Senate debates

Tuesday, 28 February 2006

Questions without Notice

Aged Care

2:06 pm

Photo of Santo SantoroSanto Santoro (Queensland, Liberal Party, Minister for Ageing) Share this | Hansard source

The committee is well positioned to provide me with the kind of expert advice that I need before deciding how to proceed in relation to these matters. I hear the Leader of the Opposition in the Senate say that it is not a summit and it is not a meeting. For the benefit of the Leader of the Opposition in the Senate and Senator McLucas I would like to outline the membership of that particular committee.
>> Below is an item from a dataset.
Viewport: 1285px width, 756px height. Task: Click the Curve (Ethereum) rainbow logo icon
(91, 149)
It comprises representatives from the following organisations: the Council of the Ageing/National Seniors; the Royal College of Nursing, Australia; Catholic Health Australia; Carers Australia; the Baptist Community Services; the Australian Society for Geriatric Medicine; the Older Women’s Network; the Australian Nursing Federation; the Royal Australian College of General Practitioners; Aged and Community Services Australia; Alzheimer’s Australia; UnitingCare Australia; the Aged Care Association Australia; the Pharmaceutical Society of Australia; the Health Professions Council of Australia; the Australian Medical Association; the Commonwealth Department of Veterans’ Affairs; the Brotherhood of St Laurence; the Aged Care Standards and Accreditation Agency; and the Australian Pensioners and Superannuants League. Call it whatever you want—you can call it a summit—but I think that committee is so representative, so authoritative that it could legitimately and reasonably be described as a summit. Call it a meeting. Call it whatever you wish.
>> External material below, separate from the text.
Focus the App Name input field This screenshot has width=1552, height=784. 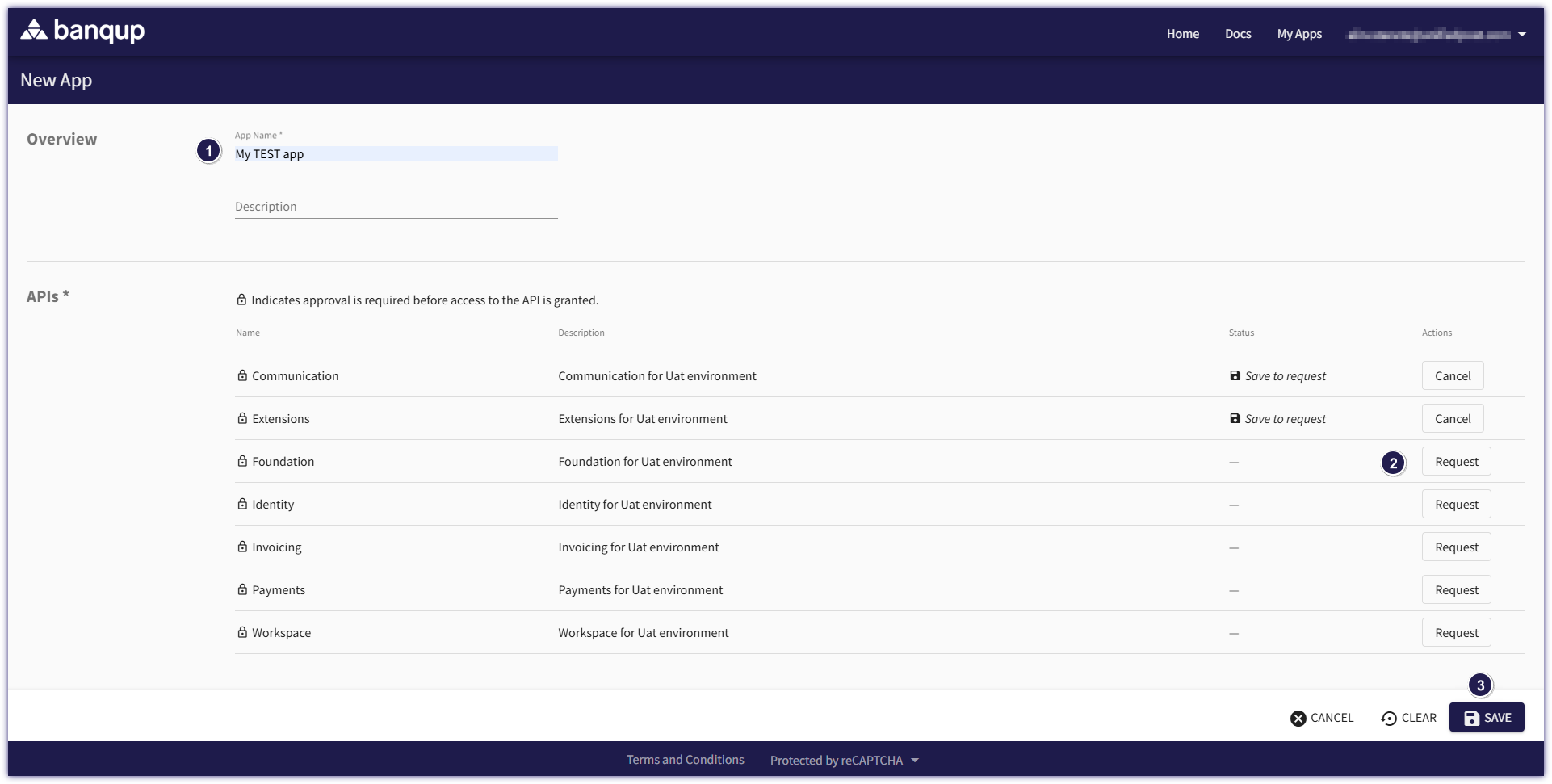[396, 154]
Following this meeting, I will be meeting with my state and territory colleagues to discuss a collaborative way forward. I have already received assurances from at least one of my state and territory colleagues that they are keen to participate in this endeavour. In fact, the Minister for Ageing in Victoria made that attitude very clear on Lateline last week. Whatever collaborative approaches are determined with my state and territory colleagues, we could never give a 100 per cent assurance—and none of my state parliamentary colleagues who have got responsibilities in the area of ageing will give a 100 per cent assurance—that the incidents that we have been discussing today will never be repeated. But what I can say is that we will do our best, and I will certainly leave no stone unturned in order to improve the system and make sure that these bad deeds do not keep occurring.